John Burgess's Why Scripture Matters: Reading the Bible in a Time of Church Conflict is not an abstract account of biblical authority (though some such account is presumed). It is not a book on hermeneutics (Burgess does not propose a particular method of interpretation). Rather, Burgess wants to re kindle a passion for Scripture among Christians—mainline Protestants in particular. He wants them to return to their first love. Neither more books on biblical authority nor more sophisticated hermeneutics can accomplish this act of reconciliation. Instead, Burgess seeks to revive what he calls a "piety of the Word."

Burgess's concern is that apart from a renewed piety of the Word, the Bible will primarily function as a weapon in the hands of warring parties within the church:

We must become much more intentional about resisting the temptation to wield Scripture simply as a weapon— to lift it up and wave it at our opponents—and more intentional about learning instead how to open Scripture as we would a good gift, standing before it together and in anticipation of hearing God's voice.

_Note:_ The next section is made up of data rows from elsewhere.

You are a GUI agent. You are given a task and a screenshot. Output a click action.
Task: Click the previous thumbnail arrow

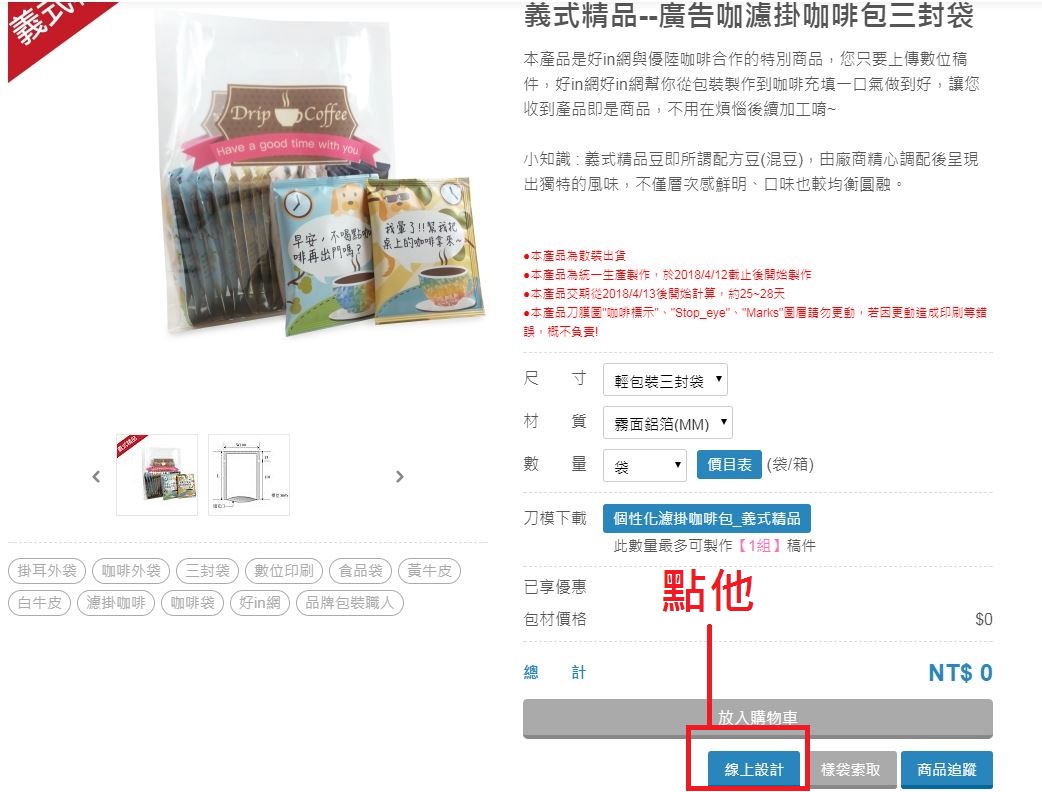[96, 476]
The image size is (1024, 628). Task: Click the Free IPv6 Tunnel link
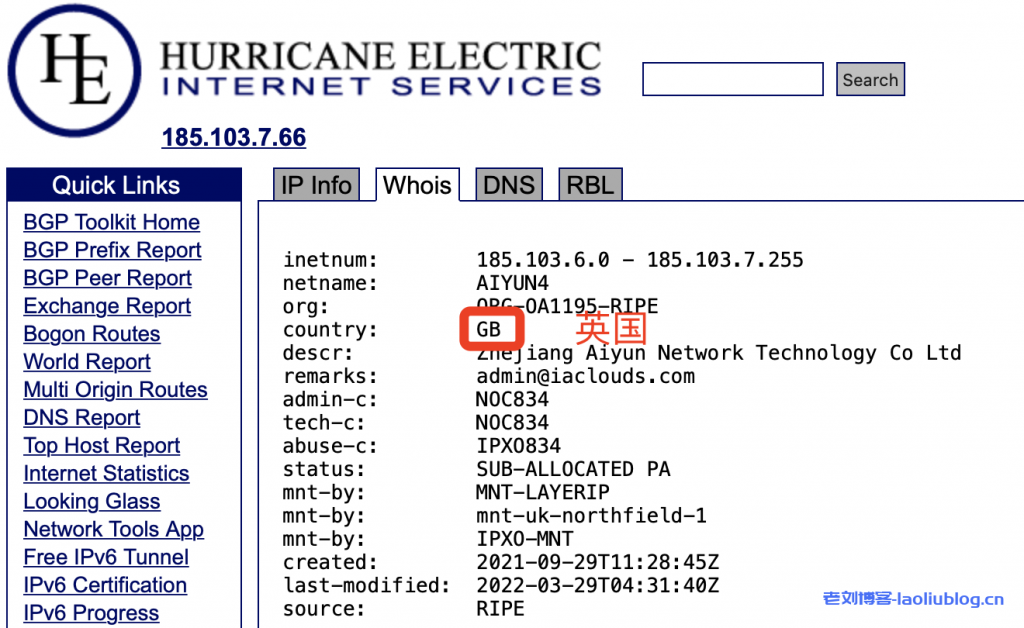[106, 558]
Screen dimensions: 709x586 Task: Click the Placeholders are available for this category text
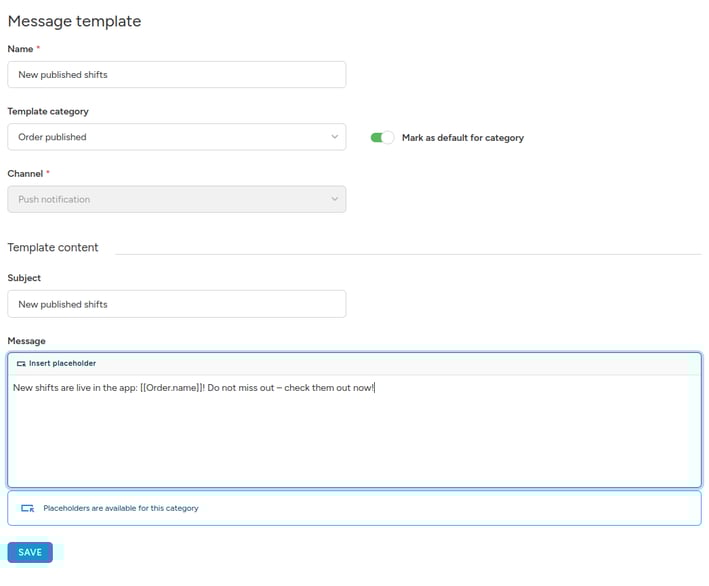[x=121, y=508]
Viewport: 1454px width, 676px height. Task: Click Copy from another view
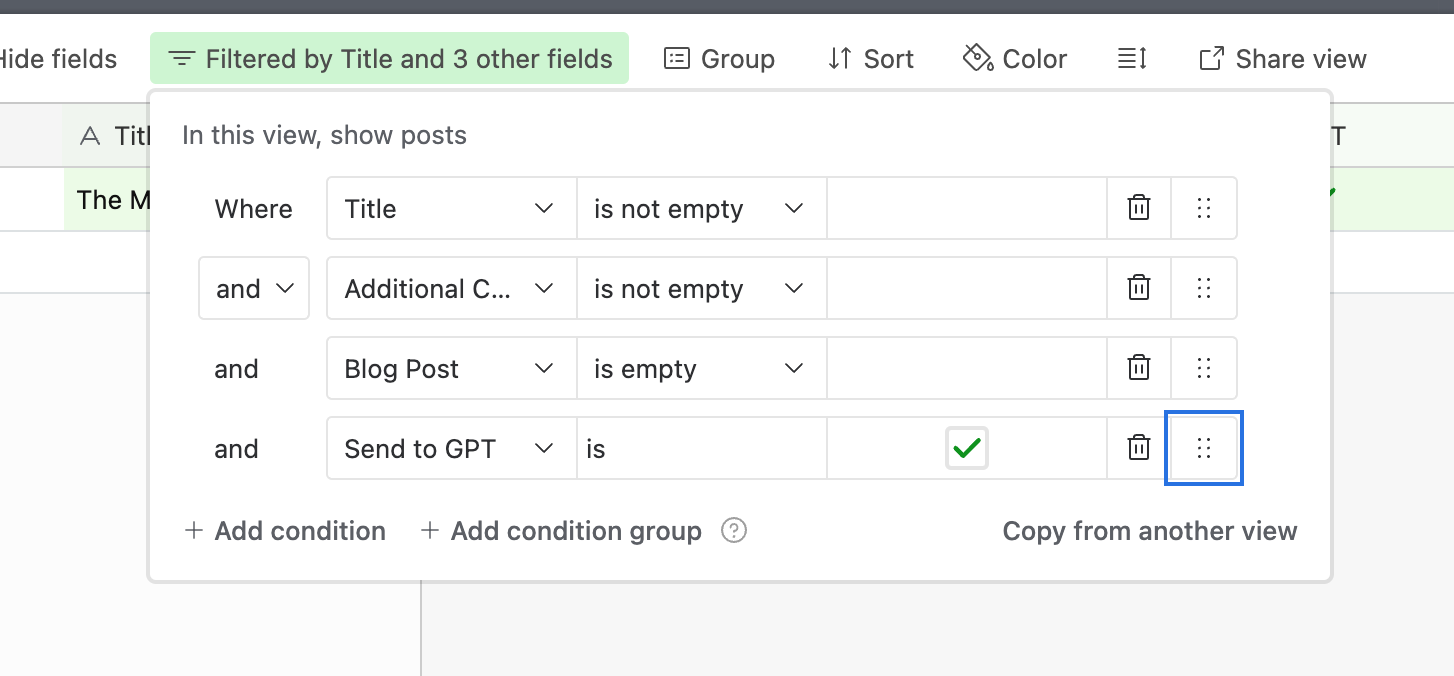pos(1150,530)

Having laid out these sorts of challenges, Burgess then goes on to diagnose the reasons behind mainline Protestantism's Scripture-weariness and illiteracy. This is perhaps the least satisfying chapter in the book. The rise of technology and the priority of information in Western culture, Burgess suggests, have undermined our sense of the poetic. This has led Christians to treat Scripture as a book of information, instantly accessible and straightforwardly applicable. While the chapter purports to offer something of a diagnosis, both eccleisal and cultural, of the mainline's scriptural malaise, this never really comes to pass.1

By emphasizing the "poetic" aspect of Scripture, Burgess seeks to show that Scripture has both a definite content and multiple layers of meaning. Scripture cannot be made to mean absolutely anything. It does, however, have "layers of meaning" which "find their ultimate embodiment in the mystery of Christ." It is here that Burgess seems to delve into a sort of hermeneutics, presenting an account of the power of poetic language. I suspect that many will find this account inadequate. Moreover, it is unnecessary. Premodern interpreters (including Calvin and Luther), in the absence of a theory of poetic language, fully understood that it was theologically crucial for Scripture to be multivoiced without lapsing into silly forms of interpretive relativism.

Following his discussion of Scripture's poetic qualities, Burgess goes so far as to call Scripture a sacrament. This claim is slightly misleading in that Burgess is referring primarily to various activities performed in relation to Scripture—that is, prayer, preaching, liturgy, and ethics—where Scripture can function as "an audible signal of an inaudible grace." The Bible on its own is not a sacrament in the same way that bread and wine on their own are not a sacrament. But in the end, this may turn out to be a terminological quibble, for, terminology aside, the thrust of this chapter is to assert that "Scripture sets forth the living Christ. In his presence, we find ourselves transformed into his image and incorporated into his body, the church." Ultimately, it is this fundamental conviction that will enable the piety of the Word to flourish in the lives of Christians.

Given this fundamental conviction, there are four disciplines that Christians must cultivate in order to develop a piety of the Word: reading Scripture aloud, reading Scripture in community (not individualistically), reading Scripture in context (both canonical and liturgical), and memorizing Scripture. Each of these disciplines has ancient (often monastic) bases, which Burgess outlines. He then notes how these disciplines might operate in contemporary situations. The practice of these disciplines, Burgess writes, will "open us to this Word, so that we may receive its compelling power, however it comes. Drawing on the wisdom of the Christian tradition, they nurture a piety deeply rooted in the Word as a sacrament of Christ."